┌────────
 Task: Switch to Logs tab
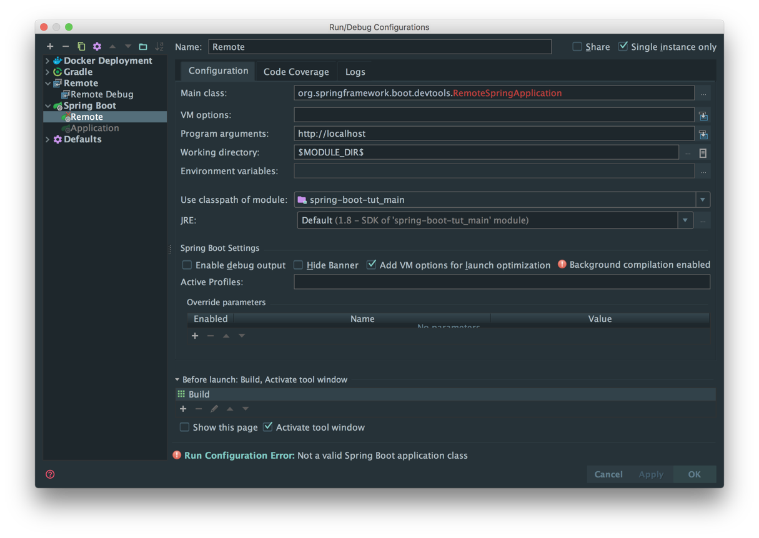coord(355,72)
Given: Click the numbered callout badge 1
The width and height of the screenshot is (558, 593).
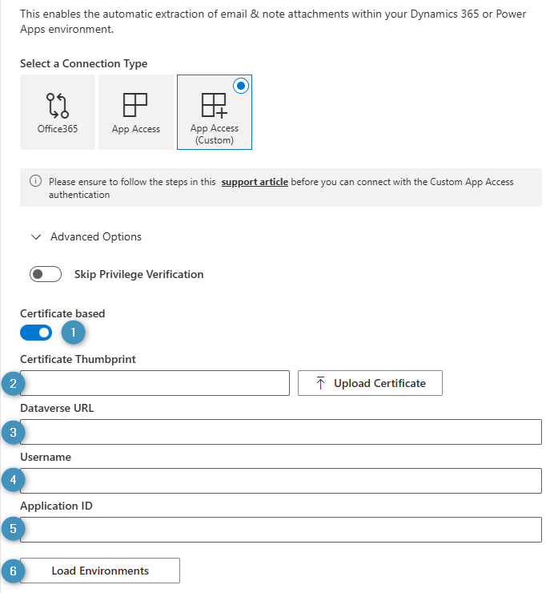Looking at the screenshot, I should point(73,331).
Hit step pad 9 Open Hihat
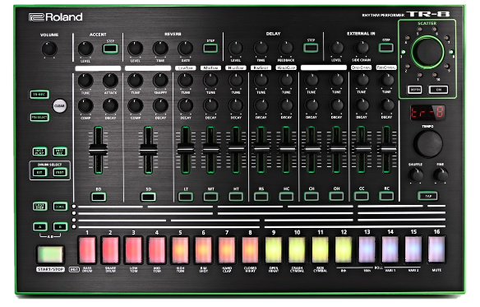 tap(274, 249)
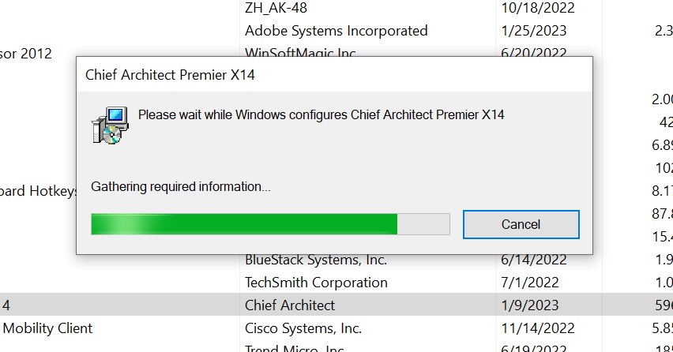Click the installer icon in the dialog
This screenshot has width=673, height=352.
pyautogui.click(x=108, y=124)
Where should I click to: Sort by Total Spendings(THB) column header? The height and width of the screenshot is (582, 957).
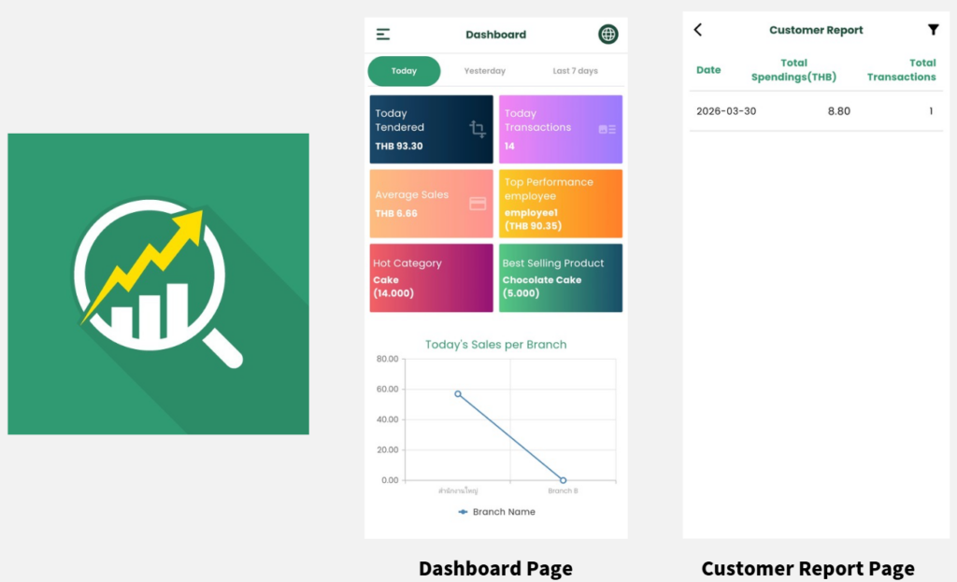point(793,70)
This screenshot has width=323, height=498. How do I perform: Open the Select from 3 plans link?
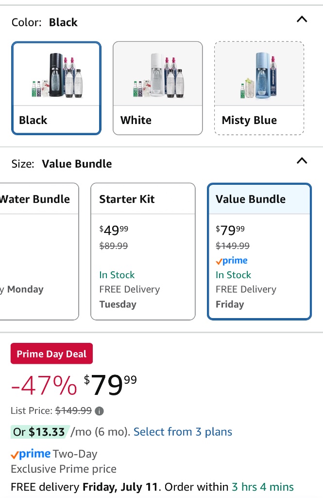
└────────
All of the entries above should be retyped exactly, with the pictures left out.

 Task: Switch to Logs tab
coord(355,72)
Given: Click the numbered callout badge 1
The width and height of the screenshot is (558, 593).
Looking at the screenshot, I should point(73,331).
Hit step pad 9 Open Hihat
 tap(274, 249)
Click the installer icon in the dialog
This screenshot has width=673, height=352.
pyautogui.click(x=108, y=124)
Where should I click to: Sort by Total Spendings(THB) column header? The height and width of the screenshot is (582, 957).
point(793,70)
This screenshot has width=323, height=498. How do I perform: Open the Select from 3 plans link?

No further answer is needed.